Discovery resiliency / DHT

Nutomic · February 29, 2016, 10:12pm

Do you have something in mind for this already? I’d still like to see a proper DHT, but I understand that there might be a problem of trust and privacy. Instead, how about having each project member host a discovery/relaypool server, and decentralize it that way?

Eddy2909 · March 1, 2016, 9:23am

I think we could try to get a hosting sponsor for syncthing… I would try to acquire https://www.profitbricks.de/

They provide high scalable and dynamic infrastructure

maybe they could provide us with a official relay and the disco centralstation

Some months ago I saw a p2p-cdn provided video, which was streamed from the server (20%) and from other peers (80%) … could this be the base for a distributed infrastructure?

Links:

https://www.peer5.com/

https://peercdn.com/

canton7 · March 1, 2016, 9:52am

The more relays the better, but we need to think carefully about the discovery servers. A malicious or mis-managed discovery server could do a lot of damage.

No. What Syncthing does is very different to a CDN.

A CDN hosts static content which changes extremely rarely (if at all), which is available to everyone. Syncthing has no static content.

Eddy2909 · March 1, 2016, 10:09am

I thought of this p2p-cdn technique for discos - not for st. What if the disco infos would be hosted and provided by the peers itself? (even if it changes ?)

canton7 · March 1, 2016, 10:12am

This is heading towards the DHT approach being discussed, and mentioned by @Nutomic above.

This is different to a CDN in that the content changes very regularly (as devices come online and go offline) - we won’t be able to use an existing CDN infrastructure, and indeed we shouldn’t as we’re not delivering static content.

rumpelsepp · March 1, 2016, 10:14am

How does the tox messenger solve this problem? Does anyone know?

Nutomic · March 1, 2016, 4:22pm

The protocol is here, it’s based on the Bittorrent DHT protcol. From a quick glance, itduplicates DHT entries for better reliability, but doesn’t do anything for privacy (so an attacker could request the IP addresses of all nodes on the network).

canton7 · March 1, 2016, 4:38pm

I wonder if we could do something funky whereby the IP address associated with a device ID is encrypted using secret sauce, which is somehow shared between devices using a side channel.

For example, Alice wants to connect to Bob. Alice gives Bob her Device ID and secret sauce. Bob can use the Device ID to query the DHT, and the secret sauce to decrypt the IP address he gets back from the DHT. Uses this to connect to Alice. Bob’s Device automatically gives Alice’s Device its secret sauce on first connection.

A problem with this is that the secret sauce, once shared, cannot be unshared. Sharing devices also becomes harder, and migration from the existing system could be a PITA.

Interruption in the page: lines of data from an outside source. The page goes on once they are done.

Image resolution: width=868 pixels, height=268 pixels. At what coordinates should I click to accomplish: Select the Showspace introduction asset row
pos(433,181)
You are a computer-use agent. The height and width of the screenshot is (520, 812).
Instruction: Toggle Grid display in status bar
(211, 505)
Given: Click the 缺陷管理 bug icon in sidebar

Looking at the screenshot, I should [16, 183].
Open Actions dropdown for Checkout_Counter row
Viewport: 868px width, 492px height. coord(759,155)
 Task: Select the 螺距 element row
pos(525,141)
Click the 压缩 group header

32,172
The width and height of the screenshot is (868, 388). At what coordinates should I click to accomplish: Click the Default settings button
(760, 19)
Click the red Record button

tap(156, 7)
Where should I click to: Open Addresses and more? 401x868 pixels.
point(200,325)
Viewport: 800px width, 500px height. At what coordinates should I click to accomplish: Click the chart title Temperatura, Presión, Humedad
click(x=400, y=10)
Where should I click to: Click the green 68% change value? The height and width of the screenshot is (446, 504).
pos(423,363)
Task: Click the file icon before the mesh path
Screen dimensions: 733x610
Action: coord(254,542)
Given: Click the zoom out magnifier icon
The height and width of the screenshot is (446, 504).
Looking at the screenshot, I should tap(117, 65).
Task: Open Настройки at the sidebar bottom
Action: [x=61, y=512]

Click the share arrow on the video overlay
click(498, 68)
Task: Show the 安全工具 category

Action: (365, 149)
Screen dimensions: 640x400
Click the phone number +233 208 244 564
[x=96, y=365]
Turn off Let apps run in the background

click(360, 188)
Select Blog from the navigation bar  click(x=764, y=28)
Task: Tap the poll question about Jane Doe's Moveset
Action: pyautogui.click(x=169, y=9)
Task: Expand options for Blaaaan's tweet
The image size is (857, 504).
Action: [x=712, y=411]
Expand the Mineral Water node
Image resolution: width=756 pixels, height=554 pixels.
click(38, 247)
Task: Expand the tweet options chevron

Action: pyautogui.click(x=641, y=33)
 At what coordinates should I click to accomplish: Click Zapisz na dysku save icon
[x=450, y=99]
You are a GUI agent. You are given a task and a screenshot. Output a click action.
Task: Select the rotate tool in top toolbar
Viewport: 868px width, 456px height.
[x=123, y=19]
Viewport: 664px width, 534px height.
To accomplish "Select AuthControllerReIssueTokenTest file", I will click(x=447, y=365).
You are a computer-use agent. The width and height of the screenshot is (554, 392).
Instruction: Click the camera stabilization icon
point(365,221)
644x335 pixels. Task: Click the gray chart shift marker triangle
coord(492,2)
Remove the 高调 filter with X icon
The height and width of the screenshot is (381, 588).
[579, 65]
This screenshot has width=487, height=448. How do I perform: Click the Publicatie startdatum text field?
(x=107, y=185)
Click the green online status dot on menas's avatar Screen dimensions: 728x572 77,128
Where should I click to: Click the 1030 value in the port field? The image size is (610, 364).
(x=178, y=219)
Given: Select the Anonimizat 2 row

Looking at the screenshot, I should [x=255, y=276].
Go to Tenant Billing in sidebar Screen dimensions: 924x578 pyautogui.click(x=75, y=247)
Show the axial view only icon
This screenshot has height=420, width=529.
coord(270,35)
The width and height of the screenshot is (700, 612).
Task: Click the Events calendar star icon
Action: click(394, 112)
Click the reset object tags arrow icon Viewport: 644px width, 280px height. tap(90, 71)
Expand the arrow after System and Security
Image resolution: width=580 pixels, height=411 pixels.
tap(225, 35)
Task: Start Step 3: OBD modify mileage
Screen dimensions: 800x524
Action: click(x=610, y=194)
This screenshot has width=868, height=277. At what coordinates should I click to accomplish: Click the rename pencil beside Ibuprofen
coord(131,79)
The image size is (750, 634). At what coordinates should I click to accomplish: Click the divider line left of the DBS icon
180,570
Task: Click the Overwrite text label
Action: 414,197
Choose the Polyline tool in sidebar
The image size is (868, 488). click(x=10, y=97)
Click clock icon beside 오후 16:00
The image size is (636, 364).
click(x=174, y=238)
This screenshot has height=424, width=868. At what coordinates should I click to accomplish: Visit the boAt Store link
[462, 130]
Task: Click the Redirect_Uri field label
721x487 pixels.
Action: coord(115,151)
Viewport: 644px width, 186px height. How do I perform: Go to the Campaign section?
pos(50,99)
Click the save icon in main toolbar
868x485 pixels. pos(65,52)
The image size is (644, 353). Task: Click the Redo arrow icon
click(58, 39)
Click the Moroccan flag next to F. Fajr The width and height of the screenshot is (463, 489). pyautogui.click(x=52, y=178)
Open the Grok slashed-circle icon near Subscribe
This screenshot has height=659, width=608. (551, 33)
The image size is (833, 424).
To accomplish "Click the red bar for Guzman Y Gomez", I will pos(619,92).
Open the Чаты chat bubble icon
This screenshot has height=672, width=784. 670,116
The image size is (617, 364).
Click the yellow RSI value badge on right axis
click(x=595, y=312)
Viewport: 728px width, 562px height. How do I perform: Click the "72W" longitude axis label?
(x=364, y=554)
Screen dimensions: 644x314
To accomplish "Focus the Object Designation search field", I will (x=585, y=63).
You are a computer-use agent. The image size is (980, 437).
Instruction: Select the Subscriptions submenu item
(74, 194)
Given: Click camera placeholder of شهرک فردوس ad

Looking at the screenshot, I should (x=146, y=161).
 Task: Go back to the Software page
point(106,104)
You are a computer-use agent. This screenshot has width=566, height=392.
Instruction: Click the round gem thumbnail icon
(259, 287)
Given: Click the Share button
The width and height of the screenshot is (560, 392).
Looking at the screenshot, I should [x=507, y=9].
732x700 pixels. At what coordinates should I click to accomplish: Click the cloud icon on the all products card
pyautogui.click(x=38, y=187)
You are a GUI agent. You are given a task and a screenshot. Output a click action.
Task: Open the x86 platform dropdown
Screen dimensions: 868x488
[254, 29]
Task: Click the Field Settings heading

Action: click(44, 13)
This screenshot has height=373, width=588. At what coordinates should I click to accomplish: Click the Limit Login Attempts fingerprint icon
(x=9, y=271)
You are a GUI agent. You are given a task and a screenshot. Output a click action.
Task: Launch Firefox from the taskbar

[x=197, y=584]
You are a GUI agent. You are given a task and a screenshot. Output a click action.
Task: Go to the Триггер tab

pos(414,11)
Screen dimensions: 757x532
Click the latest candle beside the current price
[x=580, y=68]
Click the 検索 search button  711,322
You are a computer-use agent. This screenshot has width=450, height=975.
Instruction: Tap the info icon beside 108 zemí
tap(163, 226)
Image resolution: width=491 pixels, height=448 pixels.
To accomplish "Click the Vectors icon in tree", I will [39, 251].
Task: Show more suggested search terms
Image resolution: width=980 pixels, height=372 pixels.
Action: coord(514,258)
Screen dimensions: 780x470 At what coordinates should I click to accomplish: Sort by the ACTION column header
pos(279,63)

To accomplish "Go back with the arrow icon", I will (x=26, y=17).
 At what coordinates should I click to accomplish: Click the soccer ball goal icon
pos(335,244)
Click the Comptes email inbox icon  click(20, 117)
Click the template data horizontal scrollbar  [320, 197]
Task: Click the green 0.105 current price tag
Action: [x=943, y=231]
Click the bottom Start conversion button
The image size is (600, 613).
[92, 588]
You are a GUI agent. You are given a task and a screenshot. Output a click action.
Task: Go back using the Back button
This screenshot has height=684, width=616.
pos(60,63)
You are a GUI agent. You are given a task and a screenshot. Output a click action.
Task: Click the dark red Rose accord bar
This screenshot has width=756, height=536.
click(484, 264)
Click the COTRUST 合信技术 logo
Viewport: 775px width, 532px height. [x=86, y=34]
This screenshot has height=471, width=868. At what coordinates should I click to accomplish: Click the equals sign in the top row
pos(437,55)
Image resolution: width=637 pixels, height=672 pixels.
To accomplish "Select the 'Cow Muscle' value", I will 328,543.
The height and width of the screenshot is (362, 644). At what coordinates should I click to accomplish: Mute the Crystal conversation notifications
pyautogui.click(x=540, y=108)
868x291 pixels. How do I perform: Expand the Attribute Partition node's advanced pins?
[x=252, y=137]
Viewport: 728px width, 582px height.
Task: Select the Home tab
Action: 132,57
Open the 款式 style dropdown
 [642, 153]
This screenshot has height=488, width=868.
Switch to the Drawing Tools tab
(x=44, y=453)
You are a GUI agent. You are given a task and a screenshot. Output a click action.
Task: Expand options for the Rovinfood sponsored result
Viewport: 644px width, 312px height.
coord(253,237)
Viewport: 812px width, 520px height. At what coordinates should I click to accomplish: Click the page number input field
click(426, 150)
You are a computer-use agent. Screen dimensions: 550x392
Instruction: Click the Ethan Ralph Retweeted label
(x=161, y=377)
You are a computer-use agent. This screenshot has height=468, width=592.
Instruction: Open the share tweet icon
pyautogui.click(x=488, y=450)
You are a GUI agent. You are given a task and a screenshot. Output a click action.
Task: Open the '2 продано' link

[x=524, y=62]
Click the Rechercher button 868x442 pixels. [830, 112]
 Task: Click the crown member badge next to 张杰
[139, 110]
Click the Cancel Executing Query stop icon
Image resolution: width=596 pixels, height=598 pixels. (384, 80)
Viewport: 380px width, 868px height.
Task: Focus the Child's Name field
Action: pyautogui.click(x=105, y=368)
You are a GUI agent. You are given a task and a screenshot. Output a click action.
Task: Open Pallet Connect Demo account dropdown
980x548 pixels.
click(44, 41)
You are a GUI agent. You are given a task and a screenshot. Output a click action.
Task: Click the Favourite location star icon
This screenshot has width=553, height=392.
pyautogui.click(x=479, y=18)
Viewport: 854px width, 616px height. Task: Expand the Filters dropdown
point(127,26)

An alternative might be: Device A connects to Devices B and C. Device A encrypts its IP address with Device B’s Device ID as the key, and broadcasts this to the DHT. It does the same with Device C’s Device ID. When Device B wants to connect, it retrieves all records for Device A’s Device ID from the DHT, and decrypts each using its own Device ID as the key until it successfully manages to decrypt one.

However if an attacker can figure out which Device IDs connect to which other Device IDs, the security falls apart.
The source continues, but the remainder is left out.